Heart failure is a critical cardiovascular condition in which the heart fails to pump blood adequately to meet the body’s metabolic demands. It is broadly classified into systolic (forward) failure and diastolic (filling) failure, with further subtypes including right-sided and left-sided heart failure.
Types of Heart Failure
1. Systolic Heart Failure (Forward Failure)
Systolic failure occurs when the heart is unable to effectively pump blood out, often due to a weakened or dilated myocardium.
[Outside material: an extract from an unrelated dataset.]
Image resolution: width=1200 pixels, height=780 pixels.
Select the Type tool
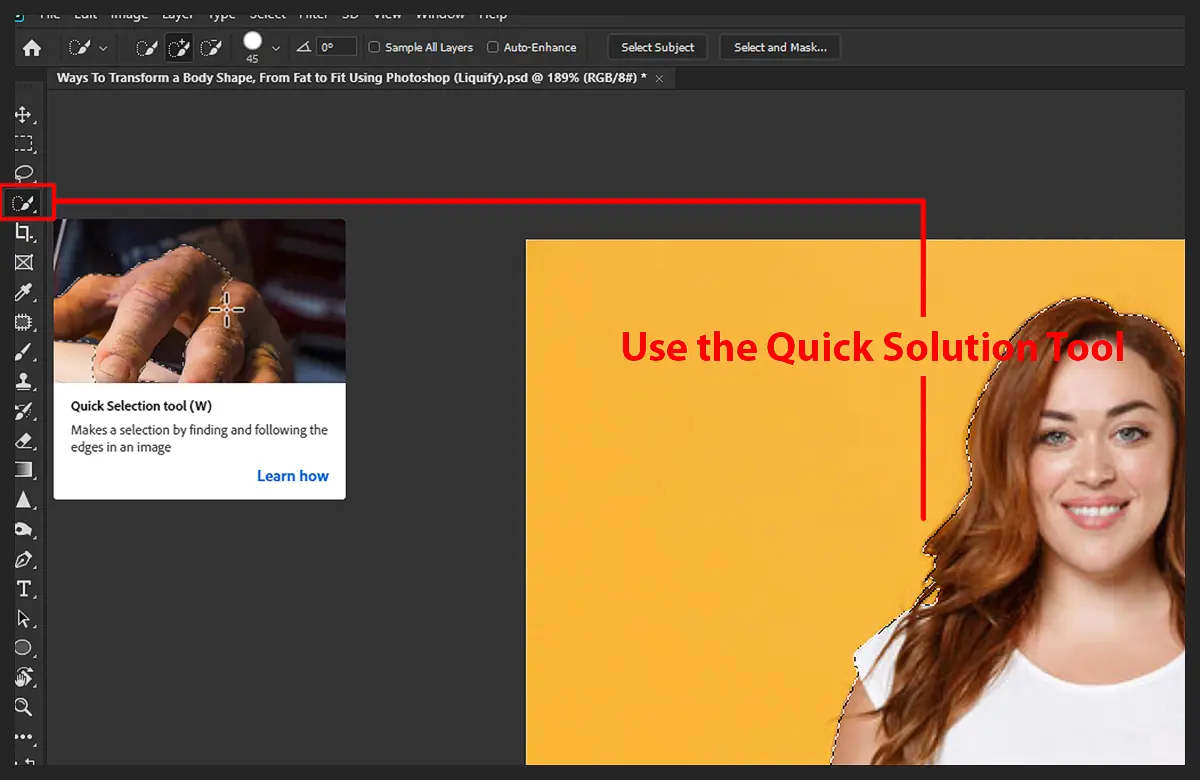(26, 589)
Causes include:
- Myocardial infarction (dead heart tissue)
- Valve regurgitation (leaky valves)
- Weak cardiac muscles (from alcohol, drugs, or hypertension)
2. Diastolic Heart Failure (Filling Failure)
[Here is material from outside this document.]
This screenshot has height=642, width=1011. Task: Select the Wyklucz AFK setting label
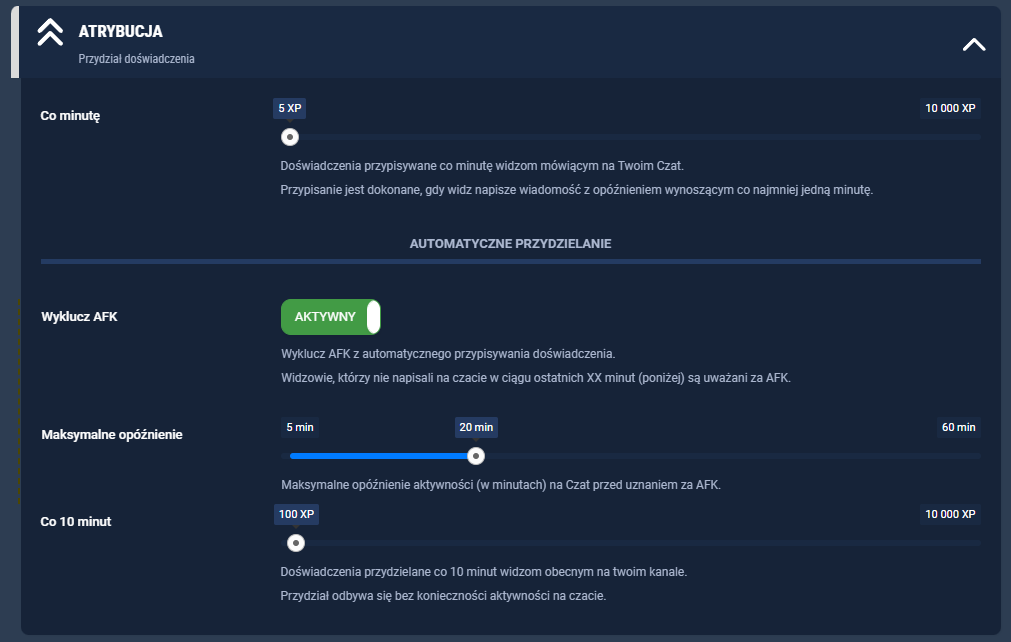79,316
In diastolic failure, the heart cannot fill properly due to stiff or thickened walls. Common causes include:
- Hypertrophic cardiomyopathy
- Constrictive pericarditis
- Restrictive cardiomyopathy
Right-Sided vs Left-Sided Heart Failure
Right-Sided Heart Failure: Signs
Occurs when the right heart fails to pump blood to the lungs, leading to systemic venous congestion. Signs include:
- Peripheral edema (leg swelling)
- Ascites
- Jugular venous distension (JVD)
- Hepatosplenomegaly
- GI symptoms like nausea and bloating
Left-Sided Heart Failure: Symptoms
Occurs when the left heart cannot pump blood to the body, causing pulmonary congestion. Symptoms include:
- Dyspnea (shortness of breath)
- Orthopnea
- Paroxysmal nocturnal dyspnea (PND)
- Cough with blood-tinged sputum
- Cold extremities and weak pulse
Key Investigations
- Echocardiography – Assesses ejection fraction (EF), wall motion, and valve integrity
- EF < 55% → Systolic heart failure
- EF > 55% → Diastolic heart failure
- Chest X-Ray – May show curly B lines, indicative of pulmonary edema
- ECG – Detects arrhythmias, ischemia, or hypertrophy
- BNP (Brain Natriuretic Peptide) – Elevated in decompensated heart failure
NYHA Classification and Management
Heart failure is classified into 4 classes based on severity (NYHA):
Class | Symptoms | Treatment |
---|---|---|
I | No symptoms during ordinary activity | ACE inhibitors, Beta-blockers |
II | Mild limitation, symptoms with exertion | Add loop diuretics (e.g. furosemide) |
III | Marked limitation, symptoms during minimal activity | Add spironolactone or hydralazine–isosorbide dinitrate |
IV | Symptoms at rest | Add inotropes (digoxin, dobutamine), consider palliative care |
⚠️ Inotropes like digoxin improve contractility but may increase mortality by overworking a failing heart.
Sudden Death Prevention
Patients with EF < 35% are at high risk of fatal arrhythmias. An Implantable Cardioverter Defibrillator (ICD) is recommended to detect and terminate these arrhythmias.
Lifestyle Modifications
- Sodium intake < 2g/day
- Fluid restriction < 2L/day
- Control blood pressure and glucose levels
- Avoid alcohol and NSAIDs
Mortality-Reducing Medications
- ACE inhibitors
- Beta-blockers (bisoprolol, carvedilol, metoprolol)
- Spironolactone
Summary
Heart failure can severely impair quality of life and carries a high mortality risk if untreated. Early diagnosis, accurate classification, evidence-based medications, and device therapy like ICDs can dramatically improve outcomes. A combination of clinical judgment, imaging, and lab workup is essential in guiding management.